Ministro Haddad propõe que Banco Central passe a fiscalizar fundos de investimento
Discussões estão em andamento no governo para ampliar as atribuições da autoridade monetária.

Na última segunda-feira (19), o ministro da Fazenda, Fernando Haddad (PT), revelou que diferentes setores do governo estão debatendo uma proposta para que o Banco Central assuma a fiscalização de fundos de investimento, uma função atualmente desempenhada pela Comissão de Valores Mobiliários (CVM).
"Apresentei uma proposta que está sendo discutida no Executivo para ampliar o perímetro regulatório do Banco Central.

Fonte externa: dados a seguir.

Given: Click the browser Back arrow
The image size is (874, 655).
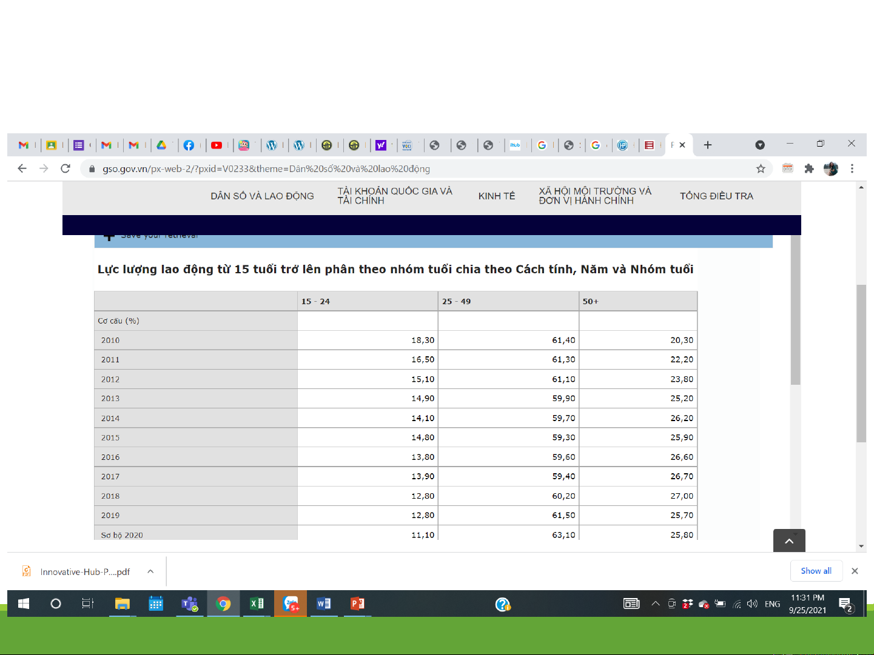Looking at the screenshot, I should coord(22,168).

É necessário que a autoridade monetária passe a fiscalizar os fundos", afirmou Haddad em entrevista ao UOL News.
Embora tenha destacado que não fala em nome do governo ao apresentar a ideia, Haddad mencionou que a proposta está sendo analisada pelo presidente do Banco Central, Gabriel Galípolo, pelo advogado-geral da União, Jorge Messias, e pelo Ministério da Gestão e Inovação.
O ministro destacou que muitas atribuições que deveriam ser do Banco Central estão equivocadamente sob responsabilidade da CVM. A proposta surge em meio a investigações sobre o uso indevido de fundos de investimento para práticas criminosas.
Em agosto de 2025, a Receita Federal lançou a operação Carbono Oculto, visando combater a infiltração do crime organizado na economia formal, que inclui o uso de fundos de investimento para ocultar patrimônio. Em janeiro de 2026, surgiram denúncias sobre a manipulação de fundos para inflar artificialmente ativos de um banco, resultando em um aumento exponencial no valor de empresas que, antes, possuíam baixo capital social.
Haddad também defendeu a atuação do Banco Central no caso do Banco Master, liquidado em novembro, e criticou a gestão anterior de Roberto Campos Neto. "O presidente nomeado pelo governo anterior trabalhou para sabotar este governo", afirmou. Ele ainda abordou a questão das expectativas do mercado e a expansão das fintechs, enfatizando que a supervisão deve ser mais rigorosa.
Sobre o futuro do governo, Haddad expressou a expectativa de aprovação de medidas importantes no Congresso, como a regulamentação da inteligência artificial e um pacote de incentivos para data centers, enquanto assuntos mais delicados relacionados aos super-ricos não estarão na pauta de 2026.